- Task statement -
Output the full listing below exactly.

- Data excerpts -
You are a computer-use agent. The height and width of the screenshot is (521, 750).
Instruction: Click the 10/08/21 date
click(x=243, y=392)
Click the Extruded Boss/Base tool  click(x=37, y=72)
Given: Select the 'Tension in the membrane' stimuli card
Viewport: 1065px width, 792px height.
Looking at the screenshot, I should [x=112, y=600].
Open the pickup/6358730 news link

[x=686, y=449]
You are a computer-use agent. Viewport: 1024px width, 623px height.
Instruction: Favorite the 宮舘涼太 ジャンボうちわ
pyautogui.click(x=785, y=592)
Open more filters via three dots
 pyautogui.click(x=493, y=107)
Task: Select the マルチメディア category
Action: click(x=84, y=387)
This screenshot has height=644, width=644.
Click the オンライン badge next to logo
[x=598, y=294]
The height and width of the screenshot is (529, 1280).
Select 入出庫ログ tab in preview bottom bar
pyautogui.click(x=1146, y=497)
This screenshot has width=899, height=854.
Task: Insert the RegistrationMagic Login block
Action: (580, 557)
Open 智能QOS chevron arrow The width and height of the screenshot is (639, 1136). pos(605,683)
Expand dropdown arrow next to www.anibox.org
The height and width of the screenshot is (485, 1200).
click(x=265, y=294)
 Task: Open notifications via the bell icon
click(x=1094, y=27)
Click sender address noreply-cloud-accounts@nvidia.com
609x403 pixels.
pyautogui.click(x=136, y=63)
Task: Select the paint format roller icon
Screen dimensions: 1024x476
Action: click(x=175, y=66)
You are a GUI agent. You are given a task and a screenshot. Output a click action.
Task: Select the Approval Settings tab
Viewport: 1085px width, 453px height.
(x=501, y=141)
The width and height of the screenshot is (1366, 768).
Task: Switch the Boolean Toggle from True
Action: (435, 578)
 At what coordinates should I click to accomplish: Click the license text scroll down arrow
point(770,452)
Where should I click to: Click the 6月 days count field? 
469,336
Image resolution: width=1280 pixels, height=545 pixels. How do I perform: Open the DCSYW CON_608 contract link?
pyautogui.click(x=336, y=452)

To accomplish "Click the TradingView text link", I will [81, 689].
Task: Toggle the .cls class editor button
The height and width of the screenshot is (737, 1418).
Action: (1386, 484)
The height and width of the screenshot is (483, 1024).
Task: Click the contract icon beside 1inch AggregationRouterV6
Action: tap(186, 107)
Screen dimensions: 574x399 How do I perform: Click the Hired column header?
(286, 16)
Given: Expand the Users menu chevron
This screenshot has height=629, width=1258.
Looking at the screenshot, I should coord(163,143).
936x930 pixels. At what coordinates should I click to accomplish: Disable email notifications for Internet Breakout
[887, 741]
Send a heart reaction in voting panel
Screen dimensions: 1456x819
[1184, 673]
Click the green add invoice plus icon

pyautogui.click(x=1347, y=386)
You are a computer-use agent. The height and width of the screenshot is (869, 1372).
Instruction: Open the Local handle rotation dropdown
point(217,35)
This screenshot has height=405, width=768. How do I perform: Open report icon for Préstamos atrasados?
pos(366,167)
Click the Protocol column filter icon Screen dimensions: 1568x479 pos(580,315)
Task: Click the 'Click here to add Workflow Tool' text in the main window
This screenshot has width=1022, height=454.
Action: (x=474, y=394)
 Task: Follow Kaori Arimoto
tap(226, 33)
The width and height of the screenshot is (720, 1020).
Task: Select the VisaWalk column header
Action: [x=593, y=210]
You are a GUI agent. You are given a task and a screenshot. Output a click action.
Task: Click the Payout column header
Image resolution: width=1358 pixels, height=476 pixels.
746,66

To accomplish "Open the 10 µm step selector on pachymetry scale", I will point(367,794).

- Result below -
You are a computer-use agent. The height and width of the screenshot is (521, 750).
Instruction: Click the 10/08/21 date
click(x=243, y=392)
Click the Extruded Boss/Base tool  click(x=37, y=72)
Given: Select the 'Tension in the membrane' stimuli card
Viewport: 1065px width, 792px height.
Looking at the screenshot, I should [x=112, y=600].
Open the pickup/6358730 news link

[x=686, y=449]
You are a computer-use agent. Viewport: 1024px width, 623px height.
Instruction: Favorite the 宮舘涼太 ジャンボうちわ
pyautogui.click(x=785, y=592)
Open more filters via three dots
 pyautogui.click(x=493, y=107)
Task: Select the マルチメディア category
Action: click(x=84, y=387)
This screenshot has height=644, width=644.
Click the オンライン badge next to logo
[x=598, y=294]
The height and width of the screenshot is (529, 1280).
Select 入出庫ログ tab in preview bottom bar
pyautogui.click(x=1146, y=497)
This screenshot has width=899, height=854.
Task: Insert the RegistrationMagic Login block
Action: (580, 557)
Open 智能QOS chevron arrow The width and height of the screenshot is (639, 1136). pos(605,683)
Expand dropdown arrow next to www.anibox.org
The height and width of the screenshot is (485, 1200).
click(x=265, y=294)
 Task: Open notifications via the bell icon
click(x=1094, y=27)
Click sender address noreply-cloud-accounts@nvidia.com
609x403 pixels.
pyautogui.click(x=136, y=63)
Task: Select the paint format roller icon
Screen dimensions: 1024x476
Action: click(x=175, y=66)
You are a GUI agent. You are given a task and a screenshot. Output a click action.
Task: Select the Approval Settings tab
Viewport: 1085px width, 453px height.
(x=501, y=141)
The width and height of the screenshot is (1366, 768).
Task: Switch the Boolean Toggle from True
Action: (435, 578)
 At what coordinates should I click to accomplish: Click the license text scroll down arrow
point(770,452)
Where should I click to: Click the 6月 days count field? 
469,336
Image resolution: width=1280 pixels, height=545 pixels. How do I perform: Open the DCSYW CON_608 contract link?
pyautogui.click(x=336, y=452)

To accomplish "Click the TradingView text link", I will [81, 689].
Task: Toggle the .cls class editor button
The height and width of the screenshot is (737, 1418).
Action: (1386, 484)
The height and width of the screenshot is (483, 1024).
Task: Click the contract icon beside 1inch AggregationRouterV6
Action: tap(186, 107)
Screen dimensions: 574x399 How do I perform: Click the Hired column header?
(286, 16)
Given: Expand the Users menu chevron
This screenshot has height=629, width=1258.
Looking at the screenshot, I should coord(163,143).
936x930 pixels. At what coordinates should I click to accomplish: Disable email notifications for Internet Breakout
[887, 741]
Send a heart reaction in voting panel
Screen dimensions: 1456x819
[1184, 673]
Click the green add invoice plus icon

pyautogui.click(x=1347, y=386)
You are a computer-use agent. The height and width of the screenshot is (869, 1372).
Instruction: Open the Local handle rotation dropdown
point(217,35)
This screenshot has height=405, width=768. How do I perform: Open report icon for Préstamos atrasados?
pos(366,167)
Click the Protocol column filter icon Screen dimensions: 1568x479 pos(580,315)
Task: Click the 'Click here to add Workflow Tool' text in the main window
This screenshot has width=1022, height=454.
Action: (x=474, y=394)
 Task: Follow Kaori Arimoto
tap(226, 33)
The width and height of the screenshot is (720, 1020).
Task: Select the VisaWalk column header
Action: [x=593, y=210]
You are a GUI agent. You are given a task and a screenshot. Output a click action.
Task: Click the Payout column header
Image resolution: width=1358 pixels, height=476 pixels.
746,66

To accomplish "Open the 10 µm step selector on pachymetry scale", I will point(367,794).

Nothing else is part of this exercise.